1.2調強放射治療(Intensity Modulated Radiotherapy, IMRT)
1.2.1普通調強治療 調強放療,是一種更為先進的,準確的體外三維照射技術,計算機技術、逆向放療計劃系統的快速發展使其能應用于臨床。IMRT通過調整射野內的強度分布,從而得到高度匹配的靶區三維劑量分布,在不增加甚至減少毗鄰正常組織受量前提下,達到提高治療增益,增加靶區劑量的目的[10]。IMRT技術可以使靶區內的劑量強度更均勻和靶區的照射適形度更好,從而更好的把劑量集中到腫瘤靶區,與此同時幾個劑量水平照射可以在一個IMRT 的計劃內實現,不同靶區對于放射劑量的要求可同時得到滿足,不需要縮野推量。
1.2.2容積旋轉調強治療 容積旋轉調強放療(Volumetric Modulated Arc Therapy, VMAT),是一種改良的調強放射治療技術,它的特點是照射過程中,機架連續旋轉,多葉準直器(multileaf collimator,MLC)連續運動,通過機架的多弧或單弧旋轉,來實現不同射野方向上射束強度的調整。容積旋轉調強放射治療(Varian公司的產品為RapidArc)技術通過動態MLC連續的運動配合可變劑量率進行束流強度的調整來完成治療,它在應用較少機器跳數、較短治療時間的情況下能夠完成與IMRT相當或更優化的劑量傳輸。VMAT的計算上,Varian的Eclipse系統采用了直接子野的優化法(Direct Aperture Optimization,DAO),包括加速器物理限制的參數在內可變優化參數較多,使得DVO過程復雜并且且耗時較長。Otto等對DVO算法進行了優化,提高了優化效率。文獻報道,VMAT技術對鼻咽癌[11]、肺癌[12]、前列腺癌 [13]、食管癌[14]、胸膜間皮瘤[15]、膠質瘤[16]和顱內轉移瘤等惡性腫瘤治療時能大幅度提高治療效率,更有效的節約治療時間。

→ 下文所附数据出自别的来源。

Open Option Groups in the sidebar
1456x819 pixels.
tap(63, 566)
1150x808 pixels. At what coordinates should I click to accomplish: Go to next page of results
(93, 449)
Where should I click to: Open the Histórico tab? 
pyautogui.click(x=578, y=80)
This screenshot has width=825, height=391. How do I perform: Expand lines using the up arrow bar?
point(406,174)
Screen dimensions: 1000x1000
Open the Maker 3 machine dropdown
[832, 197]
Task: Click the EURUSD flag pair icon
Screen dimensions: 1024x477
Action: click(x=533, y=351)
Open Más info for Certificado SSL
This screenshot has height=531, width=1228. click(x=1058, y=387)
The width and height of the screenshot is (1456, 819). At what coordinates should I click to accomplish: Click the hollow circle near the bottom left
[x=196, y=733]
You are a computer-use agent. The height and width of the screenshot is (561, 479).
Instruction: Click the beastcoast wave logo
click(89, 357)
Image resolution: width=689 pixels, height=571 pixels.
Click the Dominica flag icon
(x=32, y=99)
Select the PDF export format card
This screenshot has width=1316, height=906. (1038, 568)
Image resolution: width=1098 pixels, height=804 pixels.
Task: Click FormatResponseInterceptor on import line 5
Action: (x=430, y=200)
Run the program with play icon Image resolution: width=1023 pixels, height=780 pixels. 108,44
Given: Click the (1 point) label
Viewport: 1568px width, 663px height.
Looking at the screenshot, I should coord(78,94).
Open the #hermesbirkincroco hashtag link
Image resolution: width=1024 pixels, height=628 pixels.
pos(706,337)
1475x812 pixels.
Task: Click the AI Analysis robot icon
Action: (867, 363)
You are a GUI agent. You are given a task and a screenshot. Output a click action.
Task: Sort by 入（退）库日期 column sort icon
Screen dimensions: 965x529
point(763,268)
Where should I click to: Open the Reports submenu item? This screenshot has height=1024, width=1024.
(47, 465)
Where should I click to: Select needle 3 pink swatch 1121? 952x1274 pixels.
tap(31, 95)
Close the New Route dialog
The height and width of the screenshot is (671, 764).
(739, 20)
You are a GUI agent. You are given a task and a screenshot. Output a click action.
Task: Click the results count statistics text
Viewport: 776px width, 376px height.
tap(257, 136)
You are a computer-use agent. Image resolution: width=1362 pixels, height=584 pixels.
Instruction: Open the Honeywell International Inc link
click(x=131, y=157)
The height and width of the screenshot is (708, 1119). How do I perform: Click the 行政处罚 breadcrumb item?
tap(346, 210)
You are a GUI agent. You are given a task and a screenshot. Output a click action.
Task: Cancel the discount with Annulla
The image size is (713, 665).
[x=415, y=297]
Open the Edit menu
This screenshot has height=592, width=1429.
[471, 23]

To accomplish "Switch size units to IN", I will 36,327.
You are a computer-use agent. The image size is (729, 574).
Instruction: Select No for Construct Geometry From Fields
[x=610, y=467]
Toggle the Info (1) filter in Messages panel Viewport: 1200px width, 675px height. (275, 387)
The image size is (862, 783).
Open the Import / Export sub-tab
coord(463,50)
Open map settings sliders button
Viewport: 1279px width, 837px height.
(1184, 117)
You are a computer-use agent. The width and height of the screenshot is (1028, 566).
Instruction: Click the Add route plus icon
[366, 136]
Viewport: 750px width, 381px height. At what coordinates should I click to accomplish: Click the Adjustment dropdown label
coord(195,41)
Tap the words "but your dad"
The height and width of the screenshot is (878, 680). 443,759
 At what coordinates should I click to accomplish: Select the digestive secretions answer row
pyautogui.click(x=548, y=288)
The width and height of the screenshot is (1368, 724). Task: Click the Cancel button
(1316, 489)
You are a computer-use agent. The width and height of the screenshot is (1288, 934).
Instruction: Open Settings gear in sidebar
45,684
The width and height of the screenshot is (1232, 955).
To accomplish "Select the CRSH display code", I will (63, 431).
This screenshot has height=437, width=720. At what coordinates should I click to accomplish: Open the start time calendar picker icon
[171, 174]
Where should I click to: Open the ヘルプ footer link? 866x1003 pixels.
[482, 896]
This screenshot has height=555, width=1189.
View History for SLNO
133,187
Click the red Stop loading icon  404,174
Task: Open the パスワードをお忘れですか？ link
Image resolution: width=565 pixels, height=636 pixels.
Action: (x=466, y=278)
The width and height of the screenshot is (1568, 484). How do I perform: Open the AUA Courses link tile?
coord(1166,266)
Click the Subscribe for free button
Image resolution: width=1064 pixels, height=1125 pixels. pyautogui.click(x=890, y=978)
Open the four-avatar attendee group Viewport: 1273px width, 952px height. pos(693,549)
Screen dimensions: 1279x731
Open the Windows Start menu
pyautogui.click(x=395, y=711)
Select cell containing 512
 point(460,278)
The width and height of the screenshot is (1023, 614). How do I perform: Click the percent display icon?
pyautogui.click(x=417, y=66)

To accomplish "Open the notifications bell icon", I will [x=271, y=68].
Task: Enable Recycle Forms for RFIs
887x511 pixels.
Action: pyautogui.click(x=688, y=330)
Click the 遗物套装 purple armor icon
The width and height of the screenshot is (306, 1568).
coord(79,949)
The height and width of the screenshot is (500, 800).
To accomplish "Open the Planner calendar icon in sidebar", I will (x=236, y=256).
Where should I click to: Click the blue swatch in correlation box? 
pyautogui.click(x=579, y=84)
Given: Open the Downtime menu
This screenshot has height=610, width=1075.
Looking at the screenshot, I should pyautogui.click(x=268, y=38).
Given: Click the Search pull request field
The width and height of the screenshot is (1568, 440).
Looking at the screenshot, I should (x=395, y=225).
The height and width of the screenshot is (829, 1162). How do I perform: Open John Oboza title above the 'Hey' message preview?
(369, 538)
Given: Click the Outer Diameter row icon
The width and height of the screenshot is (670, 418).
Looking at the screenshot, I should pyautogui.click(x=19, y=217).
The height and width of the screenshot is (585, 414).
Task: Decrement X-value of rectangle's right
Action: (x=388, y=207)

和其他放療的技術相比較,VMAT具有高效、快捷、精確的領先優勢。Cozzi等通過比較8例宮頸癌患者單弧VMAT計劃與IMRT計劃,結果顯示對危及器官保護方面VMAT更優于IMRT計劃,差異統計學意義(P<0.01),在靶區的適形指數(Cornformal Index, CI)和均勻性的指數(Homogeneity index, HI)上兩者的差異無統計學意義(P>0.05)。許多應用VMAT治療腫瘤的臨床研究報道中均指出,VMAT計劃比其他放療計劃在保護危及器官和劑量分布等方面更加具有優勢。
2 VEGF、OPN與宮頸癌的放射治療
2.1血管內皮生長因子(VEGF)
2.1.1 VEGF結構特點 VEGF是一種二聚體糖蛋白。可產生VEGF121、VEGF145、VEGF165、VEGF189和VEGF206 5種蛋白形式,其中VEGF145是在女性的生殖道腫瘤細胞和胎盤細胞上發現的,可促進內皮細胞的增殖,并啟動體內血管形成。
2.1.2 VEGF生物學功能 VEGF為腫瘤血管生成過程中特異性最強的促血管生長因子,它同時具有較強的促血管內皮細胞分裂增殖以及增加血管通透性作用,在實體腫瘤生長、浸潤及轉移過程中起著極為重要的作用。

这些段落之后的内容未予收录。